James Santo Marin, Gaby had been told, was a holdout.
She stared at the dirt floor, too exhausted to hol
d her head up. The rain drummed on the shed’s leaking roof and a drip of water struck her arm. The morning air was noticeably cooler. She shivered uncontrollably, from both nerves and the penetrating chill.
She tried to will herself not to think about James. She’d been led to her destruction by her own stupidity and a beautiful, reckless man who’d made love to her. What a fool she’d been, she told herself, trying not to weep again. When the Colombians found out who she really was they would kill her. After they’d done other things.

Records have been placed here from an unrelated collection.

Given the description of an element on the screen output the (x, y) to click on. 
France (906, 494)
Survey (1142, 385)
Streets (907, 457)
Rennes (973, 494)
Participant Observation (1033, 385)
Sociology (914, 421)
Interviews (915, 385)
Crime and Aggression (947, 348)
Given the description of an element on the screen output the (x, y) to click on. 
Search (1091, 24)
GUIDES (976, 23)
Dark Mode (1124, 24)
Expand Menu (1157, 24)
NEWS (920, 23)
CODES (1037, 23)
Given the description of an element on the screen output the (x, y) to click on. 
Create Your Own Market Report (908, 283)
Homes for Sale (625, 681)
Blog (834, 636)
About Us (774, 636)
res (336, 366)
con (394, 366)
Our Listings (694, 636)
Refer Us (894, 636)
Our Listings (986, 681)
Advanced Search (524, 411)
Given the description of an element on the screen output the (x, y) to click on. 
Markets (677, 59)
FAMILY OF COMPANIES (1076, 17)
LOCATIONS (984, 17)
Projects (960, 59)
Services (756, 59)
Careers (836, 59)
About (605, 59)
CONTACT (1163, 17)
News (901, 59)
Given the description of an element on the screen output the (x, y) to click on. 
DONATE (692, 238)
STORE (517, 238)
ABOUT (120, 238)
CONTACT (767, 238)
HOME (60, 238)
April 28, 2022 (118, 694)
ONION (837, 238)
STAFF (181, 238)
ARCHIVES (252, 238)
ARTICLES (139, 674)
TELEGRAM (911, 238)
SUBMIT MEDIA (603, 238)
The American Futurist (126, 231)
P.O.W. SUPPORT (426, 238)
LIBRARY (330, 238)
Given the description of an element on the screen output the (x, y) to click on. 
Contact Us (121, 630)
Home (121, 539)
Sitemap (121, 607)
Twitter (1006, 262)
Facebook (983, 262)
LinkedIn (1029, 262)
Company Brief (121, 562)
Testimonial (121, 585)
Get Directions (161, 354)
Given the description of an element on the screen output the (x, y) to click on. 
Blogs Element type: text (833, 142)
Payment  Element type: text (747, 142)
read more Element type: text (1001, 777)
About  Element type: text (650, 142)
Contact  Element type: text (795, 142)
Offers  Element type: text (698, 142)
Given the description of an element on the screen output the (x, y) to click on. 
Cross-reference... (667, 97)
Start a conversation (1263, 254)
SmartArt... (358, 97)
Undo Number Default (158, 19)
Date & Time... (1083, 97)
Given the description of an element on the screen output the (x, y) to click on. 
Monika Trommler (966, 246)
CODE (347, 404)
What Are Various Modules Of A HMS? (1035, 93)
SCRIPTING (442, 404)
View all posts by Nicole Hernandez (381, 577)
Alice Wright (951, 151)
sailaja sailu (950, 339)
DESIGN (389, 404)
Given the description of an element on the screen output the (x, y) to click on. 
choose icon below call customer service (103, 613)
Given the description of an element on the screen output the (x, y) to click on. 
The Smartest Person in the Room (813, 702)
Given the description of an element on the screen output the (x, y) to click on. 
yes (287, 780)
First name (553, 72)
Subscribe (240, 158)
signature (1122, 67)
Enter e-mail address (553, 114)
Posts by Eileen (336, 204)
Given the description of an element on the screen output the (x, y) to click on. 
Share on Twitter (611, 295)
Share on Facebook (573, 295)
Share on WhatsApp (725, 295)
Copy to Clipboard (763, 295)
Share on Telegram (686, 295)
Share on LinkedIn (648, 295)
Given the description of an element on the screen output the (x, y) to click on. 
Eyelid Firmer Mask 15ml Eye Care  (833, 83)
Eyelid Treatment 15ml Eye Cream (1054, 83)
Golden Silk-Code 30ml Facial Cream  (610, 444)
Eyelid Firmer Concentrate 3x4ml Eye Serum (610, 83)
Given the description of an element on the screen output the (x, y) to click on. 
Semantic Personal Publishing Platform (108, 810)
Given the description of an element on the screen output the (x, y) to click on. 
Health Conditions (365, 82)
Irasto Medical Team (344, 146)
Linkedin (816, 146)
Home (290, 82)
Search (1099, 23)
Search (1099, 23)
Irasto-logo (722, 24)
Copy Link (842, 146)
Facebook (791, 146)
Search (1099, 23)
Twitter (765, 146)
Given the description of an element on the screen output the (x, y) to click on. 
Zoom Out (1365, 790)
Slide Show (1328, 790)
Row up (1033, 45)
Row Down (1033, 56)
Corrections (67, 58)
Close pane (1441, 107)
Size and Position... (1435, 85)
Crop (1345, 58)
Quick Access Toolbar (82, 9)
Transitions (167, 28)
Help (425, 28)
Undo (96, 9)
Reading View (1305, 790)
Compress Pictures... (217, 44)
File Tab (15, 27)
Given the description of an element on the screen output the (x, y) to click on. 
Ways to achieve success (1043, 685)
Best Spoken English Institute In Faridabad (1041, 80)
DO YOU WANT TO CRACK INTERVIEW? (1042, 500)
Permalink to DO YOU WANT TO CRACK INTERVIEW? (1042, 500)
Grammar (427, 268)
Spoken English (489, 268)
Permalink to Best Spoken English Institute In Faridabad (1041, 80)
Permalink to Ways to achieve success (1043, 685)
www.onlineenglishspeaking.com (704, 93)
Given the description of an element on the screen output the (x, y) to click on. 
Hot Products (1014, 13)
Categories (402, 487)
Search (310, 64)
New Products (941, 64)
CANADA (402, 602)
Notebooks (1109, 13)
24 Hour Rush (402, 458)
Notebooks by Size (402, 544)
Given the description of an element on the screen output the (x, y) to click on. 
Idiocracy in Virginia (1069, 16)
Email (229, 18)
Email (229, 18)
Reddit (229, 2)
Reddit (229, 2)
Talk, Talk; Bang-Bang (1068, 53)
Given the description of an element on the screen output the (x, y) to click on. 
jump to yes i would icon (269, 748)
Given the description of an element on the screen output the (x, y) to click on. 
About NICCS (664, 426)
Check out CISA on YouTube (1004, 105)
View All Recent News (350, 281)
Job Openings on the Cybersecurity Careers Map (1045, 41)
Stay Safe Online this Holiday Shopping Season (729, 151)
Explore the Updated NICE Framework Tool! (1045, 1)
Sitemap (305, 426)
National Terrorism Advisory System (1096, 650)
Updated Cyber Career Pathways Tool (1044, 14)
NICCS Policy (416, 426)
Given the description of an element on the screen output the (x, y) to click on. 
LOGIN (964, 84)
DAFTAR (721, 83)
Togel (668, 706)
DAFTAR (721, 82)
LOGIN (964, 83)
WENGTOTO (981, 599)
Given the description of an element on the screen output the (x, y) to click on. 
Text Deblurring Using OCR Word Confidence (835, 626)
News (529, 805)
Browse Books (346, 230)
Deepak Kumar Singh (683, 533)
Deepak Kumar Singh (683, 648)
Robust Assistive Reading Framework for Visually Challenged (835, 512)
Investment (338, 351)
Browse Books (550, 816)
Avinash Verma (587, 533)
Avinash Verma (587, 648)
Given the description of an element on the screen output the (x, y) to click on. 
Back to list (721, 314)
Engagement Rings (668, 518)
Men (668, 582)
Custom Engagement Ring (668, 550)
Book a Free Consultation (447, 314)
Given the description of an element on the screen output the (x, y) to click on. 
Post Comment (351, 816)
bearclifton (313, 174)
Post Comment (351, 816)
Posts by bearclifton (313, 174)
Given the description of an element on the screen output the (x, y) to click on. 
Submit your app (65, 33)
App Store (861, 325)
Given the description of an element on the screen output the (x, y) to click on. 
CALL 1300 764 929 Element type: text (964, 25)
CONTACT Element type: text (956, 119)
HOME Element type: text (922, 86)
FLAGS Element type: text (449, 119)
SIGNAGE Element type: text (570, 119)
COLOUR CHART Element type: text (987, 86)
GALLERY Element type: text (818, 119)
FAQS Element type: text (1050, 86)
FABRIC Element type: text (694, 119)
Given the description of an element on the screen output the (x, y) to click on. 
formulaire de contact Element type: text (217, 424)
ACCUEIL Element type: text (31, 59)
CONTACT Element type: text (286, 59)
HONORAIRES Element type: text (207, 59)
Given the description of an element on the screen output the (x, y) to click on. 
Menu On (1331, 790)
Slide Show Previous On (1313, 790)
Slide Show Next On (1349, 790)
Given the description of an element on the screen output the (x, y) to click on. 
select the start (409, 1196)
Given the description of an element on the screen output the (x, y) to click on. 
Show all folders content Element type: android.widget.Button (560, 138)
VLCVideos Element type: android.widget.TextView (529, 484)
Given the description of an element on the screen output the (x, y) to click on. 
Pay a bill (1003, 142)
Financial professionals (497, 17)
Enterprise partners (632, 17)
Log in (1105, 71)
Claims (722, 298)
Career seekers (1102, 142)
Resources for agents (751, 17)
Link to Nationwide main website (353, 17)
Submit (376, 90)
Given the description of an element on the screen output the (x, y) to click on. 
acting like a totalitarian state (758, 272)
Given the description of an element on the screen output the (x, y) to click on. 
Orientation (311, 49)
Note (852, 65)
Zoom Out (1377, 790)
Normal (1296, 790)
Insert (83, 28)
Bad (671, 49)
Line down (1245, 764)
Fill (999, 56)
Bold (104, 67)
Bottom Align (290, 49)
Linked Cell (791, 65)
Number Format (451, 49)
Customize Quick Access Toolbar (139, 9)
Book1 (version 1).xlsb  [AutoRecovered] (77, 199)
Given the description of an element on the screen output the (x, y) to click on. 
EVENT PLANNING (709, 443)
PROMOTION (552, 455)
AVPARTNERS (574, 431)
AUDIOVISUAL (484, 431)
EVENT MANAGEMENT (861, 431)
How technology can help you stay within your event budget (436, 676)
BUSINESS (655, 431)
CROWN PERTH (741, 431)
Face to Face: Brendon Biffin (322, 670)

She struggled to keep her control, fighting hysteria. The younger man spoke only a few words of English. He’d made it clear, though, that they wouldn’t rape James Santo Marin’s sister. They only wished to persuade him a little. They wanted Santo Marin’s cooperation, not a blood vendetta.
Gaby closed her aching eyes to rest them. She had figured out that the drug dealers had gone to her house on Palm Island looking for her. They had found David Fothergill there, and had beat him up when he wouldn’t tell them what they wanted to know. Their alternate plan had been, apparently, to go in search of the rest of the Santo Marin family at the masked ball at Vizcaya.
She’d had several hours now to think about what the Colombians would do to her when they found out she wasn’t James Santo Marin’s sister.
Gaby was on the verge of another bout of tears when the older Colombian came in with the airboat man. They stood and looked at her for a long moment. The older man said something at length in Spanish.
“We no touch you,” the airboat driver translated. “When your brother understands we have let you stay pure, he will do what we want. We leaved that message for him in Miami.”
Gaby lifted her head. She was deathly afraid of these men, the way they thought, the savage, rules they lived by. They were animals. “You’ve got to take me back,” she said thickly.